Abbas und die lahme Ente
Uri Avnery, 29.10.05
Nur
20 Minuten Fahrzeit liegen zwischen dem Büro des Ministerpräsidenten
in Jerusalem und dem des palästinensischen Präsidenten in Ramallah.
Praktisch scheint die Mukatah in Ramallah aber wie auf dem Mond zu
liegen.
Vorgestern erklärte Ariel Sharon zum ich-weiß-nicht-wievielten Male,
dass er das geplante Treffen mit Mahmoud Abbas abgesagt habe. Der
Grund: Abbas „tue nicht genug gegen den Terrorismus!“. Das ist ein
Routinevorwand – aber es scheint, dass der Akt selbst nicht mehr nur
Routine ist.
Die
lange Kampagne der Eliminierung Mahmoud Abbas’ tritt in ihre letzte
Phase ein.

|---|

- ZIEL DER ÜBUNG
Geben Sie aus dem Textabschnitt die Passage von „Vorgestern erklärte Ariel“ bis einschließlich „Routine ist.“ unverändert aus. Als Grundlage dient ausschließlich der Textabschnitt.

- ROHDATEN

|---|

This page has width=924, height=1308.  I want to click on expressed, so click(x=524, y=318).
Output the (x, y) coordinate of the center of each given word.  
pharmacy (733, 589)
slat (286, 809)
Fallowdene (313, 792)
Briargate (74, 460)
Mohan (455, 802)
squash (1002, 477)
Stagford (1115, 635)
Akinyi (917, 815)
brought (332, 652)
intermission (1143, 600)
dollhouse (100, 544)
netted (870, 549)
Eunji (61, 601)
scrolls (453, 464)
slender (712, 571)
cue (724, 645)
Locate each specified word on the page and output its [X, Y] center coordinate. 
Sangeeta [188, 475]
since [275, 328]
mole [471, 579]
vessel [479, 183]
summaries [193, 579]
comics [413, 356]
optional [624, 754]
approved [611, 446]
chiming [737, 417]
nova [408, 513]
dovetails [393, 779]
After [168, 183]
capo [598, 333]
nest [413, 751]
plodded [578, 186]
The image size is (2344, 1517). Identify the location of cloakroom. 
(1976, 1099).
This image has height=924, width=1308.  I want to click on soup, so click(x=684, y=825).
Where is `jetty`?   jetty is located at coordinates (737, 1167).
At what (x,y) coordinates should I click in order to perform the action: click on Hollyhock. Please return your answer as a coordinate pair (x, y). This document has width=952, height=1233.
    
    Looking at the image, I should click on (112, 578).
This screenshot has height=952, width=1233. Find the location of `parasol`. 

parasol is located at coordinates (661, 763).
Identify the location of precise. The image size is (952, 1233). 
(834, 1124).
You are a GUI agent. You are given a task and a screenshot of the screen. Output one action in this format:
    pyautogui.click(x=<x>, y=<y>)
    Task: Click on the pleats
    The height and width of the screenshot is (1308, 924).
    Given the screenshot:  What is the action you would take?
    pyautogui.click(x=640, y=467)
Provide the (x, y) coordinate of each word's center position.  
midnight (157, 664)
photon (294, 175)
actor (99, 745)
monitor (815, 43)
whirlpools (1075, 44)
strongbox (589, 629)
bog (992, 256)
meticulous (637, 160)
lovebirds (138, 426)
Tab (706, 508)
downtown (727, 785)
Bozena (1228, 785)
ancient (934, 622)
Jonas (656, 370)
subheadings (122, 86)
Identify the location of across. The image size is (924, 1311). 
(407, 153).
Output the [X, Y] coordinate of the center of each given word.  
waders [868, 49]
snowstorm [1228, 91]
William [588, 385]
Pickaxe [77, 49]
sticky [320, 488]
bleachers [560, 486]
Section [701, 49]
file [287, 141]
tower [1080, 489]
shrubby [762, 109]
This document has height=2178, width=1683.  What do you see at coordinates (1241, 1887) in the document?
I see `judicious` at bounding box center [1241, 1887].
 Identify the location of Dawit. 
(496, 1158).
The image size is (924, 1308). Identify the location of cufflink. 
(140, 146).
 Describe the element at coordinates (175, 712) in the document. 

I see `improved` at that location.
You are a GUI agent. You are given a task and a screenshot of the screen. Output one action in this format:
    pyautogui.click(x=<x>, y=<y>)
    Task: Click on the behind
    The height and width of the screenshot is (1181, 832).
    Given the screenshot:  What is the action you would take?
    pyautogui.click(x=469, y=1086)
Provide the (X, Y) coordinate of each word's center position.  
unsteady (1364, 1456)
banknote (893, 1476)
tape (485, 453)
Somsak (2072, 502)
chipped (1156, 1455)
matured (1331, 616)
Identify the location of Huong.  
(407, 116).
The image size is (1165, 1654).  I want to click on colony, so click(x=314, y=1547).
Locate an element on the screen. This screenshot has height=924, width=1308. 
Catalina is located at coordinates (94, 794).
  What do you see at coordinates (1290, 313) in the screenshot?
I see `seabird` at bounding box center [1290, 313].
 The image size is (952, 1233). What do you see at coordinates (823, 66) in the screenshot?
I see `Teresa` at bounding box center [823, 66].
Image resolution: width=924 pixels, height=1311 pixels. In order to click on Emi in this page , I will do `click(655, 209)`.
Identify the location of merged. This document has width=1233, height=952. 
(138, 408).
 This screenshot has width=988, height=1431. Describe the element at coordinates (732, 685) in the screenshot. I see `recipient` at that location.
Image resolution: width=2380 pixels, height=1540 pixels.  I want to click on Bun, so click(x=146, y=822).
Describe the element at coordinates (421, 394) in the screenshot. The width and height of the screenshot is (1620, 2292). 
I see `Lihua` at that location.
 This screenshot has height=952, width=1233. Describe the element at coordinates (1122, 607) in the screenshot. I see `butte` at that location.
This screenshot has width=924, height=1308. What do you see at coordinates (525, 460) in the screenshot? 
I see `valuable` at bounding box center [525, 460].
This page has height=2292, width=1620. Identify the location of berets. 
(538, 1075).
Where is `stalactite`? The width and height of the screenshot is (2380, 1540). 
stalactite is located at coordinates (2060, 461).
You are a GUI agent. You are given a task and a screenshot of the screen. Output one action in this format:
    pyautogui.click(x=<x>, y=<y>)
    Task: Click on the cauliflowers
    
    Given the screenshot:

|---|

- LÖSUNG DER AUFGABE
Vorgestern erklärte Ariel Sharon zum ich-weiß-nicht-wievielten Male,
dass er das geplante Treffen mit Mahmoud Abbas abgesagt habe. Der
Grund: Abbas „tue nicht genug gegen den Terrorismus!“. Das ist ein
Routinevorwand – aber es scheint, dass der Akt selbst nicht mehr nur
Routine ist.